CHUCK BERRY – ‘You Can’t Catch Me’ 1956

That comes from a love of Chuck Berry’s ‘You Can’t Catch Me’. I’ve been trying to capture that same swing — I’d better be careful, because he’ll probably sue me if he reads this. The way he sang against the bass and drums sounded so great to me as a kid.

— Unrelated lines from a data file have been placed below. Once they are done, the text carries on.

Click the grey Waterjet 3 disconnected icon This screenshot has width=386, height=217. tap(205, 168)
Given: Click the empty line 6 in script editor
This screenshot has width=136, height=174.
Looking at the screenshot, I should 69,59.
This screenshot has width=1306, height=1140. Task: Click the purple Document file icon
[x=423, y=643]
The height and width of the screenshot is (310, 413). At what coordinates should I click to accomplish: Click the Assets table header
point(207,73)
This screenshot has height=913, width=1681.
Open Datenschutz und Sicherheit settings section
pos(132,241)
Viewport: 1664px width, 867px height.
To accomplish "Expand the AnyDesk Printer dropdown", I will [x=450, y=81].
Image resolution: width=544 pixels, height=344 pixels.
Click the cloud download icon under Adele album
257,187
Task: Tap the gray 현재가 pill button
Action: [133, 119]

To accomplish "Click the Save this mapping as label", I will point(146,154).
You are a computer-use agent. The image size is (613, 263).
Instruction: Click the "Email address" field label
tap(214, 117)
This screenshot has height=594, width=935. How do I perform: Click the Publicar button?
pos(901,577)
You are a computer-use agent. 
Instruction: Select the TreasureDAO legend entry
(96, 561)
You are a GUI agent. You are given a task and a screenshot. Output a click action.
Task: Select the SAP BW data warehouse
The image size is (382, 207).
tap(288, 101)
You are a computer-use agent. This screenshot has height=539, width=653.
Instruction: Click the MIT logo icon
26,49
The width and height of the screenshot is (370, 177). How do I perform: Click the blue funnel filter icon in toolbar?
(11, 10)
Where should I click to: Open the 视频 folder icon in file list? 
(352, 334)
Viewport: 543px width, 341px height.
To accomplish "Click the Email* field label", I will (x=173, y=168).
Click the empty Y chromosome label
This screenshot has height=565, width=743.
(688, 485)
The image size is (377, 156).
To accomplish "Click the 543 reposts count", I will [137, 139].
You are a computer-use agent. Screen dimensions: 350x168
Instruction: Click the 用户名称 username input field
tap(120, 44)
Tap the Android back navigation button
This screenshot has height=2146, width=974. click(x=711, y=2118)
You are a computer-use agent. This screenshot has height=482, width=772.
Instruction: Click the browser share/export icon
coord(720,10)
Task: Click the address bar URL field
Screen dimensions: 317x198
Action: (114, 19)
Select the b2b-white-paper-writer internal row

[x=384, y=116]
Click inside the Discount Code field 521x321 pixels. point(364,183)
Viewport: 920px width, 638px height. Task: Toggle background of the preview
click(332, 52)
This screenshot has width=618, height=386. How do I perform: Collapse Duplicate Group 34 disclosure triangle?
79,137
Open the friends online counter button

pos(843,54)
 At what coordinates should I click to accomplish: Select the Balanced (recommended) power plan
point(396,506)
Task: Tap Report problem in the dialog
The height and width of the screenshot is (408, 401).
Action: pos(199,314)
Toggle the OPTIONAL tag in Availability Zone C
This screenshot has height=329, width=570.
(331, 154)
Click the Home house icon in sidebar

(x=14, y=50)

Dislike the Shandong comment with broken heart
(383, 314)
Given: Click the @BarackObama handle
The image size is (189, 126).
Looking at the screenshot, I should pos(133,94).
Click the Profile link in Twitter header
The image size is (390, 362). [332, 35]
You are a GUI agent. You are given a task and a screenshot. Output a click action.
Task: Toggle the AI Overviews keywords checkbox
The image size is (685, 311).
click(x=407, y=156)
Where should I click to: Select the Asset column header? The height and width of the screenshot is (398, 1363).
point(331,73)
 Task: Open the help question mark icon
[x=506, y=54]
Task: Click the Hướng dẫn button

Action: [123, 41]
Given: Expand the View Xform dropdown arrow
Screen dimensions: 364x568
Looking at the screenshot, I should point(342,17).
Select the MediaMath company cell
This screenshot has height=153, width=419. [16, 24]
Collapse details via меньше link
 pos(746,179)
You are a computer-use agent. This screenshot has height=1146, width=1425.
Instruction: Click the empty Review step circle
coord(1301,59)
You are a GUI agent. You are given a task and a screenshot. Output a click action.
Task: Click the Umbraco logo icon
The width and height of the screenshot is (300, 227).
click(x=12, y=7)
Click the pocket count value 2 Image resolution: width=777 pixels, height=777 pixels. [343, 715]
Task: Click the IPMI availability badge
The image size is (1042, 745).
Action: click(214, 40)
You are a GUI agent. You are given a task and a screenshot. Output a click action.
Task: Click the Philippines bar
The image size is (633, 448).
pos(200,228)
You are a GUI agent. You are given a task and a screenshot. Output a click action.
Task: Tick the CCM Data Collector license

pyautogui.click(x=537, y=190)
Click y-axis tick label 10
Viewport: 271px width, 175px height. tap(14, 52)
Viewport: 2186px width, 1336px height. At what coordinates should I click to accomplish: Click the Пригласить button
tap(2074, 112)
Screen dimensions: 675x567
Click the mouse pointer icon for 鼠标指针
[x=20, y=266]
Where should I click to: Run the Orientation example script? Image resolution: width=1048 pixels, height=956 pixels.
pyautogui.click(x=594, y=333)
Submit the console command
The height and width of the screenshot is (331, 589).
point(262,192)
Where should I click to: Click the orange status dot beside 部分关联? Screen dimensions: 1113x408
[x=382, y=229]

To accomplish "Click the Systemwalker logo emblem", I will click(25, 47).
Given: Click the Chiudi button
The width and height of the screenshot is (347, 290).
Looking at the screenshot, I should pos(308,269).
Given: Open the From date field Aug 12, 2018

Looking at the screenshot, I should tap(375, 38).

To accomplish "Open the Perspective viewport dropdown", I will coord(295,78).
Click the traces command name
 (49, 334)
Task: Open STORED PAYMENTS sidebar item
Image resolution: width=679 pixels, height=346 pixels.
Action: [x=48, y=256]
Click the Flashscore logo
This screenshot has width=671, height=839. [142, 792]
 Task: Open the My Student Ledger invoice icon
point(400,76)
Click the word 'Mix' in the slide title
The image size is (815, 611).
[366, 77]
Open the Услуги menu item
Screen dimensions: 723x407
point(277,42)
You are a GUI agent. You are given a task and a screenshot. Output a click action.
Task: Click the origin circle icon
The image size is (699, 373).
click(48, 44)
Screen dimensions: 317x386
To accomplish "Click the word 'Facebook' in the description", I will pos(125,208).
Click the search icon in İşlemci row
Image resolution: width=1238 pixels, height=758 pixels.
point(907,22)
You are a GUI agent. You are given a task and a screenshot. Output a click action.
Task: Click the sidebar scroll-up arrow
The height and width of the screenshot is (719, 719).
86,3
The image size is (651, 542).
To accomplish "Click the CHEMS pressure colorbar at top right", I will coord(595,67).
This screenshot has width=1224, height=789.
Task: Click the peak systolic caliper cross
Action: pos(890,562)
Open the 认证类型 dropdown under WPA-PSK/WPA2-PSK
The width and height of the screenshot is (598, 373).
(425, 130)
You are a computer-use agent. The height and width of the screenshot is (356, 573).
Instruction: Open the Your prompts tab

Who were your early musical influences?
Bolan in 73, 74. Then I got turned onto loads of rock stuff like Led Zeppelin, The Who – bands like that. When punk started I got to know about all that through Billy Duffy. That was when I first heard about Morrissey. About 1977. Then I got into Patti Smith – all the sort of trendy American new wave. I fell in with that scene, really. There was Billy and a couple of the guys from Slaughter And The Dogs, Morrissey and a couple of others. It was Patti Smith that got me into Phil Spector – when I got into him it was just the end for me. Fantastic. He produced the Ronettes, so I got into them. I always said that I could relate to Phil Spector more directly than guitar players – like your Jeff Becks or your Eric Claptons. I never wanted to be a solo guitar soloist.
Did you lean on your influences at first?
Yeah. Raw Power (The Stooges) was another really important record for me. James Williamson (from The Stooges) is still one of my favourite guitar players – he’s top five, really. That stuff influenced my songwriting but I’d also been introduced to Bert Jansch, the folk guitar player. I got influenced by a couple of acoustic guitar players – Neil Young in a big way. My mentality was geared towards a direct, impassioned 3 1/2 minute single. But the actual guitar style was more melodic – not barre chords – it didn’t sound melodic enough just jazzing up and down the neck.
Which guitarists were an influence on you?
Since I was 15 or 16, there’s always been a core of four or five guitar players that I’m influenced by. Hubert Sumlin (Howling Wolf’s guitarist), Nile Rodgers, Georg Harrison, Bert Jansch and (pause) me! I like the guy that used to play on all the Ennio Morricone stuff, all the spaghetti western (whistles ‘Few More Dollars More’ line). He’s so definitive and so identifiable. Oh yeah, and the guy who played int he Jackson Five, amazing.